DATASET EXTRACT:
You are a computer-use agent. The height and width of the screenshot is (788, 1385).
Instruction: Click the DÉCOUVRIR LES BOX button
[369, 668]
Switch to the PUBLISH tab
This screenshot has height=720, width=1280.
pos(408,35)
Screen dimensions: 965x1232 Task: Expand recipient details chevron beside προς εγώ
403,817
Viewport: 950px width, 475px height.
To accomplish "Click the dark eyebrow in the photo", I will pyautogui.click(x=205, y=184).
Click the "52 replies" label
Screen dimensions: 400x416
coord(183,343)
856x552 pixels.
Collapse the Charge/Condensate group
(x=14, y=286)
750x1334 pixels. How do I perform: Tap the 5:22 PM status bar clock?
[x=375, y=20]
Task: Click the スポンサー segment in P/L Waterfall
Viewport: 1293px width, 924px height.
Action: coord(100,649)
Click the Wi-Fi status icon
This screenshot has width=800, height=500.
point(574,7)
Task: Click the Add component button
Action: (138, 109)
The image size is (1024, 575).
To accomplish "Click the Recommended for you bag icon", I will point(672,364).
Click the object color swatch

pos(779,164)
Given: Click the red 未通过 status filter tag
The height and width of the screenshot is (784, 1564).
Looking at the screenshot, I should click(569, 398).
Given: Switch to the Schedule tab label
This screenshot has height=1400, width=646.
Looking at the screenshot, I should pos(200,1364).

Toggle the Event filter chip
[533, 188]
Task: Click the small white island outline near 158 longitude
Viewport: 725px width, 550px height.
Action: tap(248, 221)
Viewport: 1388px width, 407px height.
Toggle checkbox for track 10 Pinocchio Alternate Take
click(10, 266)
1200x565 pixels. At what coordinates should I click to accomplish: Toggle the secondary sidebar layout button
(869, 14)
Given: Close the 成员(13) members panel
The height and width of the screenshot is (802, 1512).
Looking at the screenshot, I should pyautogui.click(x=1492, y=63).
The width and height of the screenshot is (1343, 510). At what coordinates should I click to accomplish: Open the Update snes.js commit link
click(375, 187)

REQUIRED WORK:
Output only a verbatim copy of the lines spanning from the line that contains "Task: Click the スポンサー" to the end of the records above.

WRITTEN SOLUTION:
Task: Click the スポンサー segment in P/L Waterfall
Viewport: 1293px width, 924px height.
Action: coord(100,649)
Click the Wi-Fi status icon
This screenshot has width=800, height=500.
point(574,7)
Task: Click the Add component button
Action: (138, 109)
The image size is (1024, 575).
To accomplish "Click the Recommended for you bag icon", I will point(672,364).
Click the object color swatch

pos(779,164)
Given: Click the red 未通过 status filter tag
The height and width of the screenshot is (784, 1564).
Looking at the screenshot, I should click(569, 398).
Given: Switch to the Schedule tab label
This screenshot has height=1400, width=646.
Looking at the screenshot, I should pos(200,1364).

Toggle the Event filter chip
[533, 188]
Task: Click the small white island outline near 158 longitude
Viewport: 725px width, 550px height.
Action: tap(248, 221)
Viewport: 1388px width, 407px height.
Toggle checkbox for track 10 Pinocchio Alternate Take
click(10, 266)
1200x565 pixels. At what coordinates should I click to accomplish: Toggle the secondary sidebar layout button
(869, 14)
Given: Close the 成员(13) members panel
The height and width of the screenshot is (802, 1512).
Looking at the screenshot, I should pyautogui.click(x=1492, y=63).
The width and height of the screenshot is (1343, 510). At what coordinates should I click to accomplish: Open the Update snes.js commit link
click(375, 187)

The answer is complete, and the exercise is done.